Chris Allen, Broughton Nicotine Services’ vice president of scientific and regulatory affairs, told Tobacco Reporter: “Those working towards a PMTA have benefited most as this [the deadline change] has either provided the time to complete existing studies or generate more data. Also, those that are intending to exit the market have a slight reprieve in that they can continue selling their products for an extra 120 days.”
Nobody in the independent sector, priced out of business by the cost of the application process, will be celebrating those 120 days. Products will vanish from shelves, employees will lose jobs, and businesses will shut the door for the final time.
Allen’s statement also fails to reflect the impact COVID has had on business activity during the last few months. ECigIntelligence don’t think the impact of the deadline will be immediate, but it will eventually hit everybody. It predicts fewer companies and many of the well-known brands vanishing, but “we don’t expect the FDA to start enforcement immediately on brands that have not submitted a PMTA application”.
Avail Vapor, a company that received investment from Altria, voiced concern that this will inevitably see a shift from vaping back to smoking, it’s a view shared by investment website The Motley Fool (TMF): “Because the cost of complying with the regulations is staggeringly high, many manufacturers will not be able to make it over the hurdle, and the e-cig market will be left largely to the tobacco giants.”
The FDA is shouting that 650 PMTAs is a reflection of the success of the process, but it isn’t telling the whole truth. An example of this is that Philip Morris International placed four applications just for its IQOS product as separate ones are needed for the product and the flavours.

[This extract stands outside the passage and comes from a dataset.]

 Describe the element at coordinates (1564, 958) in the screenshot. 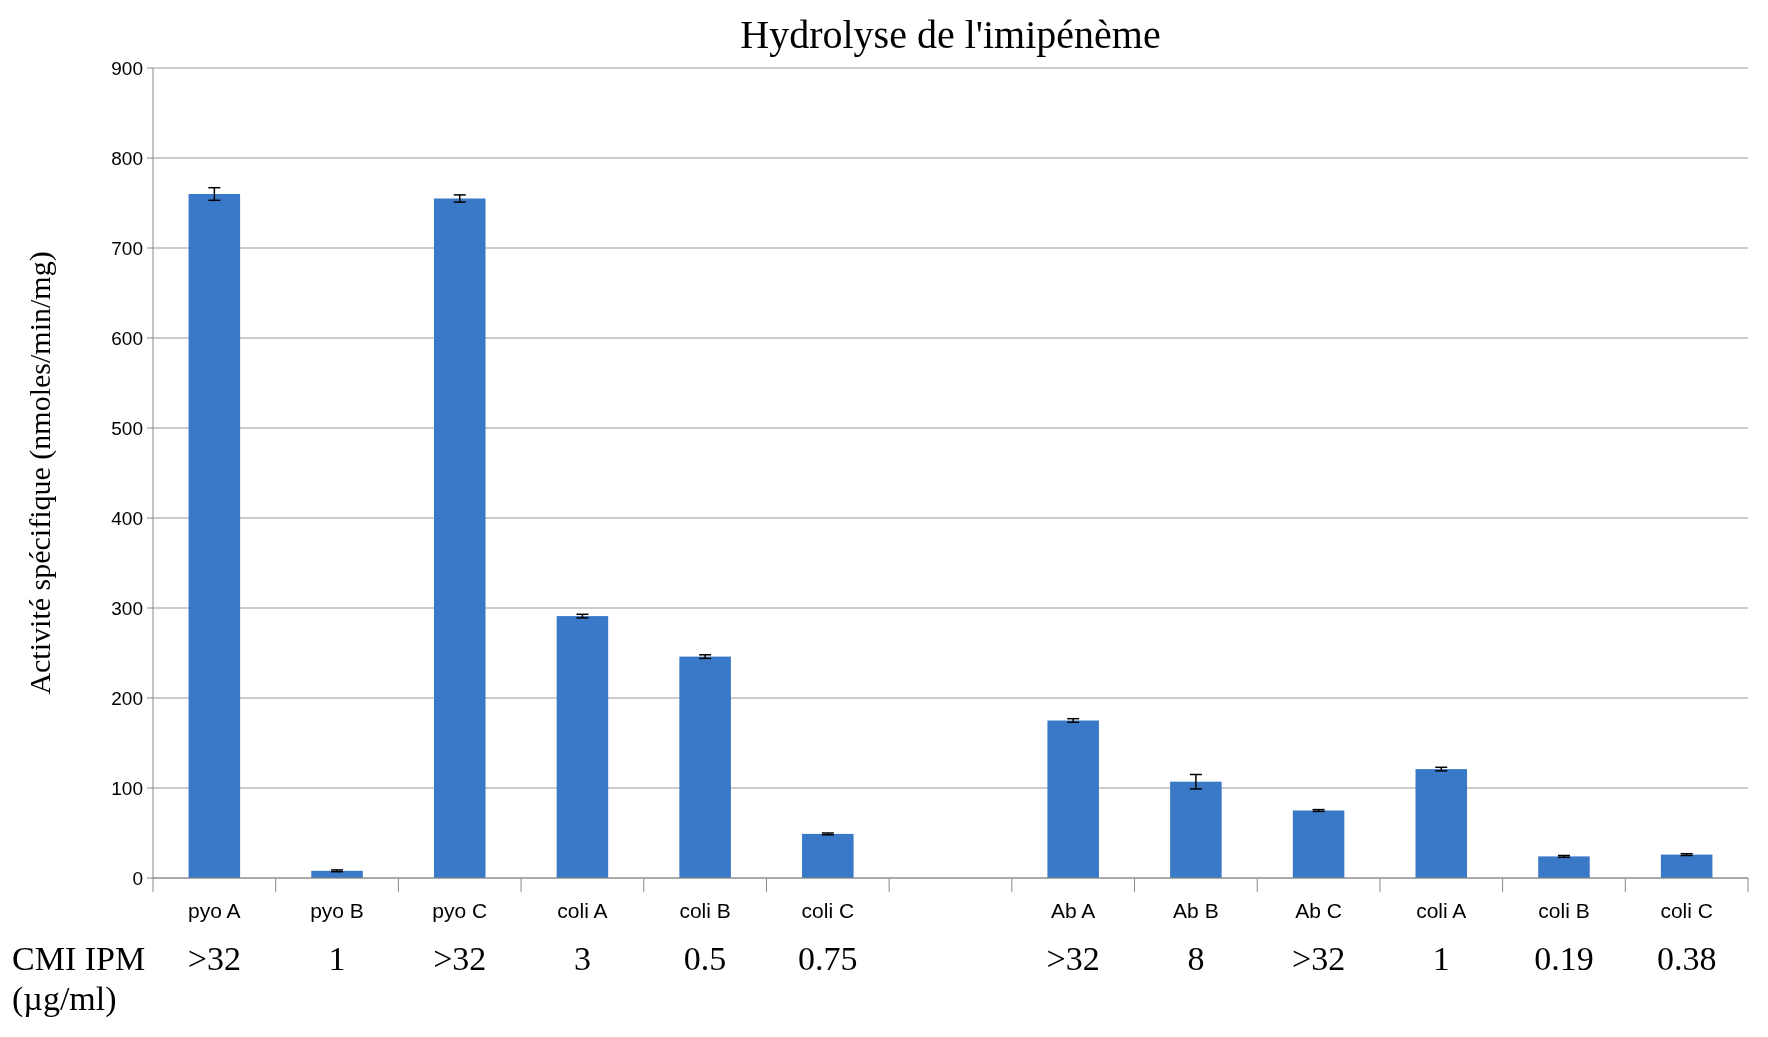

I see `text: 0.19` at that location.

The Rocky Mountain Smoke-Free Association estimated that each PMTA would end up costing a business in excess of £6.5 million for each product and each juice flavour. As a result, the trade body reckons more than fourteen thousand businesses will go to the wall, resulting in layoffs running to well over 150,000.
“The e-cig market is about to become significantly smaller in just a few days, a change that is not necessarily better for trying to wean smokers away from traditional cigarettes,” concludes TMF.
Not even the giants are finding the going easy. Juul announced that it has cut a third of its staff during 2020 and now announces plans to scale back operations outside of the USA – creating further unemployment.